-------- FRAGMENTO --------
La dirección del partido la nombraba Chávez y siempre eran los mismos. La técnica que aplicaba para escoger los ministros. Rotaba la camarilla en los ministerios o les cambiaba el nombre a las responsabilidades. Maduro fue el que se mantuvo más tiempo al frente del mismo ministerio, el de Relaciones Exteriores. Tenía todas las cualidades para el cargo: obediente, no deliberante y sin pruritos morales ni éticos, aceptaba sin remilgos la “razón de Estado” para lo que fuera.
Su papel más importante como canciller fue manejarle a Manuel Zelaya, presidente destituido de Honduras desde la frontera nicaragüense hasta una población hondureña a pocos kilómetros. Un viaje ida por vuelta. Zelaya no recobró el poder, pero mantiene los 10.000 dólares mensuales y el avión privado que Petrocaribe puso a su orden por orden de Chávez.
Chávez después de los sucesos de febrero de 2002, con su renuncia y vuelta al poder, montó una mesa de diálogo con un sector de la oposición, que, contrario a lo que habría sido una comisión de la verdad, lo atornilló en el poder. Con el expresidente colombiano César Gaviria, entonces secretario general de la OEA como mediador, el diálogo de más de un año le sirvió para ganar tiempo y posponer la celebración de un referéndum revocatorio.
Jorge Rodríguez, que entonces se presentaba como independiente y no como chavista de uña en el rabo, estaba al frente del Consejo Nacional Electoral, montó el “voto automatizado”. Los resultados fueron favorables para el régimen. Jorge Rodríguez negó que hubiera fraude y fue premiado con la vicepresidencia ejecutiva de la República. Quedó clarito que no era tan inocente como aparentaba ni tan independiente como juraba. Tenía el corazón rojo rojito.
--------
* _TAREAS POR REALIZAR_
a) Transcribe literalmente una parte del fragmento sobre el chavismo: empieza en las palabras que contienen "Su papel más" y detente después de "orden de Chávez.".
b) Indica si cada afirmación concuerda con el fragmento sobre el chavismo y cita las palabras que lo deciden: (i) Maduro fue quien más tiempo se mantuvo al frente de un mismo ministerio; (ii) Zelaya recobró el poder en Honduras; (iii) Jorge Rodríguez admitió que hubo fraude.
c) Continúa el fragmento sobre el chavismo a partir de su última oración.
Las líneas de datos no tienen ninguna relación con estas tareas.
-------- DATOS DEL CONJUNTO --------
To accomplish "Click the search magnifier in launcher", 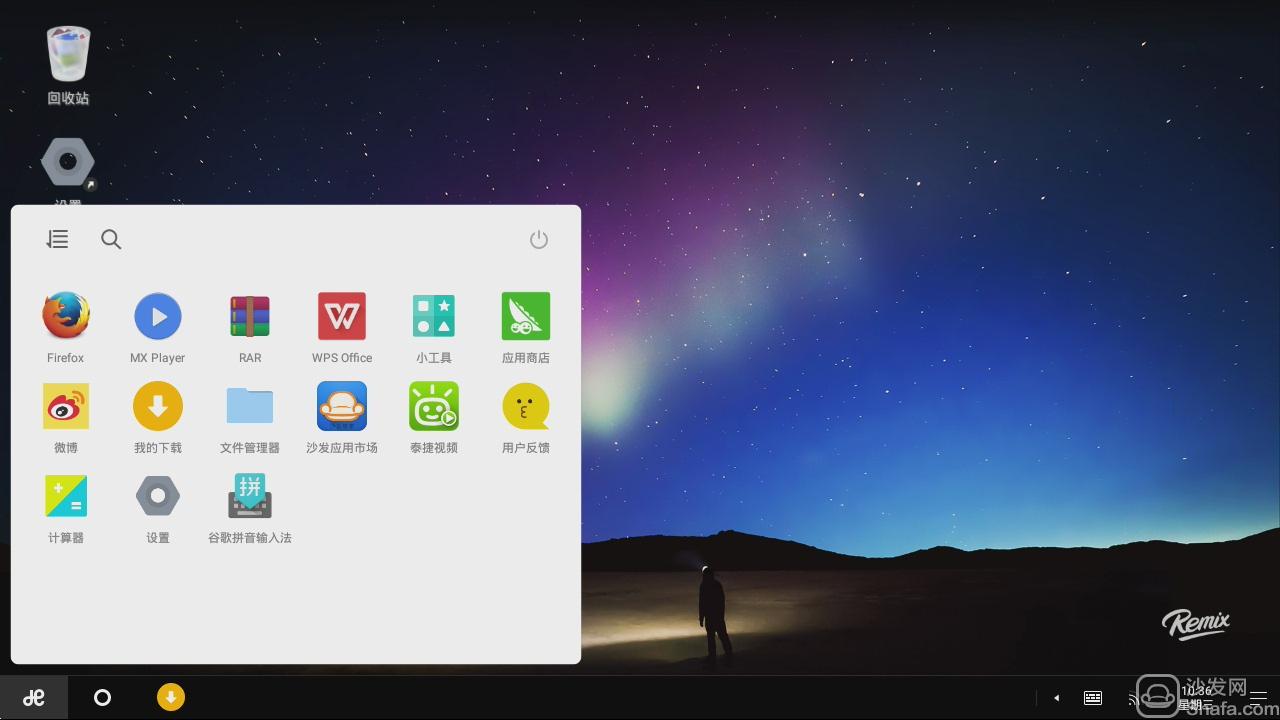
--------
* _RESPUESTAS DADAS_
a)
Su papel más importante como canciller fue manejarle a Manuel Zelaya, presidente destituido de Honduras desde la frontera nicaragüense hasta una población hondureña a pocos kilómetros. Un viaje ida por vuelta. Zelaya no recobró el poder, pero mantiene los 10.000 dólares mensuales y el avión privado que Petrocaribe puso a su orden por orden de Chávez.

b)
(i) Sí: "Maduro fue el que se mantuvo más tiempo al frente del mismo ministerio, el de Relaciones Exteriores".
(ii) No: "Zelaya no recobró el poder".
(iii) No: "Jorge Rodríguez negó que hubiera fraude".

c)
El impacto político de tan importante descubrimiento, y abierta violación de la ley, quedó opacado por las denuncias de corrupción en la adquisición de las máquinas de votar y la estadia de Rodríguez en un lujosísimo SPA de Florida subvencionada por la empresa que le vendió el software, el hardware y sus aditivos especiales, como la biometría y otras peticiones menos técnicas del cliente.
Por mucho tiempo, Rodríguez fue el zar de las elecciones, pero le gustaba más la administración de la Alcaldía de Libertador, la más grande y desordenada de Venezuela. Ahí reinó nueves años. En 2017 se incorporó al gobierno de Nicolás Maduro como vicepresidente sectorial de Comunicación, Cultura y Turismo y ministro del Poder Popular para la Comunicación y la Información.
A comienzos de marzo, Jorge Rodríguez fue presentado por VTV, el canal matriz del oficialismo, como el jefe de la mesa de diálogo entre el régimen y el supuesto sector de la oposición que participó en las elecciones írritas de 2018. Al finalizar una reunión en el Palacio de Miraflores entre Nicolás Maduro, la esposa Cilia Flores, Aristóbulo Istúriz y Héctor Rodríguez, Jorge Rodríguez se dirigió a los integrantes de la Asamblea Nacional. Les manifestó la necesidad de acelerar el nombramiento de los nuevos directivos del Consejo Nacional Electoral y convocar cuanto antes las elecciones legislativas que en plena vigencia de la Constitución deberían realizarse el 6 de diciembre.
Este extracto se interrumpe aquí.